__Short task__:
Add 139 to each coordinate value, then write out every line of the material from the line containing "Instagram (664, 2320)" through the end, leaving all other text unchanged.

__Listed records__:
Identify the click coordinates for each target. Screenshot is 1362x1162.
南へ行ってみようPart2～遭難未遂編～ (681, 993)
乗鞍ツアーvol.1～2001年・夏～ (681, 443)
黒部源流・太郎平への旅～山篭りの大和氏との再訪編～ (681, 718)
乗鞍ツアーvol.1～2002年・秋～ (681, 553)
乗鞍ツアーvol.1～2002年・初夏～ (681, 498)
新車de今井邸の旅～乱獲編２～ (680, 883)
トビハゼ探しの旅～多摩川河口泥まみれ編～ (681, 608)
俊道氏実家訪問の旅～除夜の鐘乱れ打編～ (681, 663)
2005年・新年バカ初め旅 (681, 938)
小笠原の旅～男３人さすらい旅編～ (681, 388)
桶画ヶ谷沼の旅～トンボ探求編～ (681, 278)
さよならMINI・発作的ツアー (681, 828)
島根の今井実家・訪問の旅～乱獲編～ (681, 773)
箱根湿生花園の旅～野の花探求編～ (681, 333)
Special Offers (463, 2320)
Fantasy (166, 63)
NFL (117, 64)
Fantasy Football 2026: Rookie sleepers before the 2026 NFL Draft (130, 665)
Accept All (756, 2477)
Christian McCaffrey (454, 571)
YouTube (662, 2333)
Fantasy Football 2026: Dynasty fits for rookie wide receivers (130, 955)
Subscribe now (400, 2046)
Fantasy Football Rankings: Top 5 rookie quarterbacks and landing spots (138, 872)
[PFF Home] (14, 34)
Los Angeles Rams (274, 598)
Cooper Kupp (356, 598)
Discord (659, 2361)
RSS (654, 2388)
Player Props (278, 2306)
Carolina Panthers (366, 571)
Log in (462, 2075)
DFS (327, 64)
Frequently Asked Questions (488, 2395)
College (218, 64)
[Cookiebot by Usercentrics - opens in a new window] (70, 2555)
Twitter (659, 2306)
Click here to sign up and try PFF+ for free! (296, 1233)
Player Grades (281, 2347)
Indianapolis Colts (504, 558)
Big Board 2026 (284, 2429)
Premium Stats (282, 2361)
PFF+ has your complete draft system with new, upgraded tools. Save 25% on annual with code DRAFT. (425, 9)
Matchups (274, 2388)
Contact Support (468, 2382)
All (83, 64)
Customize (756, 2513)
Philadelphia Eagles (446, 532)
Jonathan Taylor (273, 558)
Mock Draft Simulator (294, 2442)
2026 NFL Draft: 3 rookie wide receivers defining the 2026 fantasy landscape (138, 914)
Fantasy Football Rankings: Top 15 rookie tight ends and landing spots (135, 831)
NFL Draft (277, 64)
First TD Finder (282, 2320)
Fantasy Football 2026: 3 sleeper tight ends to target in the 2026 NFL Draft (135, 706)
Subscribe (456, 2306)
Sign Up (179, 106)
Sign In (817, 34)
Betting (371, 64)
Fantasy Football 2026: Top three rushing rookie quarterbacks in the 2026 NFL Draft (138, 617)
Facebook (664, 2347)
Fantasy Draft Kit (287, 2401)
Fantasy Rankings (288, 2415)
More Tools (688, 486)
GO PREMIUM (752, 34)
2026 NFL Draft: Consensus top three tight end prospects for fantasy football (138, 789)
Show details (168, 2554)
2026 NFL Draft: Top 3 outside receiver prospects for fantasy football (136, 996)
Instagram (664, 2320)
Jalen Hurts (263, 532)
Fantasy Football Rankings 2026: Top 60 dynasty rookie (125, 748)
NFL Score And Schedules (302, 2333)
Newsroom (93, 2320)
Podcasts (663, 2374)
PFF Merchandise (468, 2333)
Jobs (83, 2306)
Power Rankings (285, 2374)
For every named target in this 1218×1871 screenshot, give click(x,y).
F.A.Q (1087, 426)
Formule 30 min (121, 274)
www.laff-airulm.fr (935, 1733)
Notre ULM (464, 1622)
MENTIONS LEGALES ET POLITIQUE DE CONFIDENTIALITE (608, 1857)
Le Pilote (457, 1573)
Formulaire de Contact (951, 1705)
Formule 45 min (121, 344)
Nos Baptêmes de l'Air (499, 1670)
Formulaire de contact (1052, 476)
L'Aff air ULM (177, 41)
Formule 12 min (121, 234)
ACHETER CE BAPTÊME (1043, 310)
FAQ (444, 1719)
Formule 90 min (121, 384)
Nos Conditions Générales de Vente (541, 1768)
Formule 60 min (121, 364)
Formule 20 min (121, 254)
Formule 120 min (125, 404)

__Expected output__:
Instagram (803, 2459)
Jalen Hurts (402, 671)
Fantasy Football Rankings 2026: Top 60 dynasty rookie (264, 887)
NFL Score And Schedules (441, 2472)
Newsroom (232, 2459)
Podcasts (802, 2513)
PFF Merchandise (607, 2472)
Jobs (222, 2445)
Power Rankings (424, 2513)
For every named target in this 1218×1871 screenshot, give click(x,y).
F.A.Q (1226, 565)
Formule 30 min (260, 413)
www.laff-airulm.fr (1074, 1872)
Notre ULM (603, 1761)
MENTIONS LEGALES ET POLITIQUE DE CONFIDENTIALITE (747, 1996)
Le Pilote (596, 1712)
Formulaire de Contact (1090, 1844)
Formule 45 min (260, 483)
Nos Baptêmes de l'Air (638, 1809)
Formulaire de contact (1191, 615)
L'Aff air ULM (316, 180)
Formule 12 min (260, 373)
ACHETER CE BAPTÊME (1182, 449)
FAQ (583, 1858)
Formule 90 min (260, 523)
Nos Conditions Générales de Vente (680, 1907)
Formule 60 min (260, 503)
Formule 20 min (260, 393)
Formule 120 min (264, 543)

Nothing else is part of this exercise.